◆ **Reading passage**
<<<<

Thursday, December 25, 2014

Why we Test, part 2: Design

Previously, I talked about the perspective that the reason to write tests is to catch bugs, and this is a good thing all around. Now I want to talk about code design - about using tests to help me design my code well. Some people argue this is the "true meaning" of "Test-Driven Development".

Unit tests can point me towards good design: if its difficult to write a good test, it means the code is poorly factored, especially that the thing I want to test is inappropriately coupled with something I don't care about right now. Introducing indirection at this point can open my code up to a valuable abstraction.

The "good test" that is "easy to write" will look something like:

    testSubject = new Foo(/*initial state*/);
    result = testSubject.Bar(..);
    Assert(result...);

That's Arrange-Act-Assert, with one line of each. No need to write comments to that effect; no need for blank lines. (There are a few other similar forms in the 2-4 line range.)

This kind of test is only possible if the code under test is not tightly coupled to the rest of the system. More than just "programming to interfaces" so I can inject dependencies, I look to eliminate dependencies. I don't have much setup code. I don't use mocks because I don't need to.

It's not just about "testing a class", it's also about "testing a business rule". If I can test my business rules this way, they are DRY: each piece of knowledge has exactly one canonical expression in my codebase. I minimize emergent phenomena, so my whole system is easier to reason about.

Since I have unit tests that express my business rules, I use terminology from my business domain in the tests. That terminology will flow in to my system-under-test, giving rise to ubiquitous language (within my bounded context of course.)

This kind of test will naturally be super-fast and completely reliable, which supports the "catch bugs" value described before. But I also write a lot fewer bugs, because I have well-factored, well-named, decoupled, DRY code that is easy to reason about. Writing fewer bugs is more effective than trying to find-and-fix the bugs with tests.

I can treat bugs as another kind of design feedback: I can ask what made it easy for this bug to appear, and look for a way to eliminate the whole class of bugs. I may use a unit test for this purpose, but simply writing a test for the specific bug is not enough - I want to address the whole class.

Refactoring is still really important, and (unless I have great tools in C# or Java) I must count on the tests to protect me while refactoring. But now I have the advantage that a) my code is relatively well-factored already, and b) my tests are helping me figure out good ways to refactor, so refactoring is much more fruitful.

You only get this value if you listen to the feedback your tests are giving you.

This value appears when tests are written.


2 comments:

Philip Schwarz said...

From Forgotten Refactorings (http://hamletdarcy.blogspot.com.es/2009/06/forgotten-refactorings.html): "don't touch anything that doesn't have coverage. Otherwise, you're not refactoring; you're just changing shit."

Philip Schwarz said...

>>>>

◆ **Dataset**
<<<<

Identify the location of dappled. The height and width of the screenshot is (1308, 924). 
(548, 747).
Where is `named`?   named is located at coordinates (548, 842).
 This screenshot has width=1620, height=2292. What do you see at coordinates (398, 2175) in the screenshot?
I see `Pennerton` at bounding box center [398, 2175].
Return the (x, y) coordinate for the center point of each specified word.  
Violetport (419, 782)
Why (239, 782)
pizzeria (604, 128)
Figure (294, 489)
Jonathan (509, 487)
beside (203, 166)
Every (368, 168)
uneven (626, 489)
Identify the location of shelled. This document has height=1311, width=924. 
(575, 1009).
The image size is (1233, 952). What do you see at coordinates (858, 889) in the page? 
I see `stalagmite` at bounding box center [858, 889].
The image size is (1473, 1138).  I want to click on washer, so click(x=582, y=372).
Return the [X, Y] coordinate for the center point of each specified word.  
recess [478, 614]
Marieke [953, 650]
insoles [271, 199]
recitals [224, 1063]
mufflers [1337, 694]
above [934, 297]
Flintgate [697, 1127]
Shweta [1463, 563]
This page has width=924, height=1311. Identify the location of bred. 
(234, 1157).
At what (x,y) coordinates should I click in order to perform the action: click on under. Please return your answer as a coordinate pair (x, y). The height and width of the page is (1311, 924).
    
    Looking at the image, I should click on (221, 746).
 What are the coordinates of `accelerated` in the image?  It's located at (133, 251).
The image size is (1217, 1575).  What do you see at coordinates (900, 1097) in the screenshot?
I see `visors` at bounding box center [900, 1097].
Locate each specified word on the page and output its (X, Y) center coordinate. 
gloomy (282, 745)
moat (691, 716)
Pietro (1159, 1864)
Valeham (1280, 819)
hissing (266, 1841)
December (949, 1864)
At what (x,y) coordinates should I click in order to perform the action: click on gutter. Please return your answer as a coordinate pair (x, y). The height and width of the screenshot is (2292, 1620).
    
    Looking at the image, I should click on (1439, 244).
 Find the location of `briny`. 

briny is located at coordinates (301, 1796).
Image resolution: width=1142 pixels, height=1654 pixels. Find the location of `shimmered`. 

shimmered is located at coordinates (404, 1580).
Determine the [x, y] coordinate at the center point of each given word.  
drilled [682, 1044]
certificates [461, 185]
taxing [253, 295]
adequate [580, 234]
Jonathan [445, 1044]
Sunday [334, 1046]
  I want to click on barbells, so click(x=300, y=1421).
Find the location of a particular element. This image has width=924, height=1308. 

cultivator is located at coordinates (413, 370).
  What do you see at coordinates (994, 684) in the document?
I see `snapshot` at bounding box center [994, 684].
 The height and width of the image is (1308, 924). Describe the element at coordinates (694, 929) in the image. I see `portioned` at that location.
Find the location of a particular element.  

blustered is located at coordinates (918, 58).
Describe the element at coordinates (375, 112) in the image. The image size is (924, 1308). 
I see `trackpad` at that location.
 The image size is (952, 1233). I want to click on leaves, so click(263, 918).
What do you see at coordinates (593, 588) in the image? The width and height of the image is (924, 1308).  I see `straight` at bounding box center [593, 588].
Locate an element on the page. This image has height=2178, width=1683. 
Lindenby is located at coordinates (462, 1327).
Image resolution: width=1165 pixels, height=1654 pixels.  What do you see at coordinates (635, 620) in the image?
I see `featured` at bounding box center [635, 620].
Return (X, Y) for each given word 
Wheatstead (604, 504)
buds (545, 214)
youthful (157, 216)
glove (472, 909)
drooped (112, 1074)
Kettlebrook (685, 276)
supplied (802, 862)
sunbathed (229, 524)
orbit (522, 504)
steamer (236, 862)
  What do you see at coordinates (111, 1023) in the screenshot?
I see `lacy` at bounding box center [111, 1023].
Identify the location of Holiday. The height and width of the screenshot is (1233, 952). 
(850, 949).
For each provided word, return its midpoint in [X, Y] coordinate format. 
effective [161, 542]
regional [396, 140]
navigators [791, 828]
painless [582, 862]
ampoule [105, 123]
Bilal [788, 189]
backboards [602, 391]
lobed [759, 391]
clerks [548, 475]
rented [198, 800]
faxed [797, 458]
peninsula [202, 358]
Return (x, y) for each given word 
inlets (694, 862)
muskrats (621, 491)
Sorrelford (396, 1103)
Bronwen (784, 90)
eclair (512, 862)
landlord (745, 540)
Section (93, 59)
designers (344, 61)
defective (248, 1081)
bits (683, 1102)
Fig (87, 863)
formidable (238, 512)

>>>>

◆ **Set of tasks**
[A] According to the blog post, what does it mean when a good test is difficult to write?
[B] Please repeat the part of the blog post starting at "This kind of test will" and ending at "bugs with tests.".
The rows come from a different source than the blog post.

◆ **Outputs in order**
[A] It means the code is poorly factored, especially that the thing being tested is inappropriately coupled with something that doesn't matter at the moment.

[B]
This kind of test will naturally be super-fast and completely reliable, which supports the "catch bugs" value described before. But I also write a lot fewer bugs, because I have well-factored, well-named, decoupled, DRY code that is easy to reason about. Writing fewer bugs is more effective than trying to find-and-fix the bugs with tests.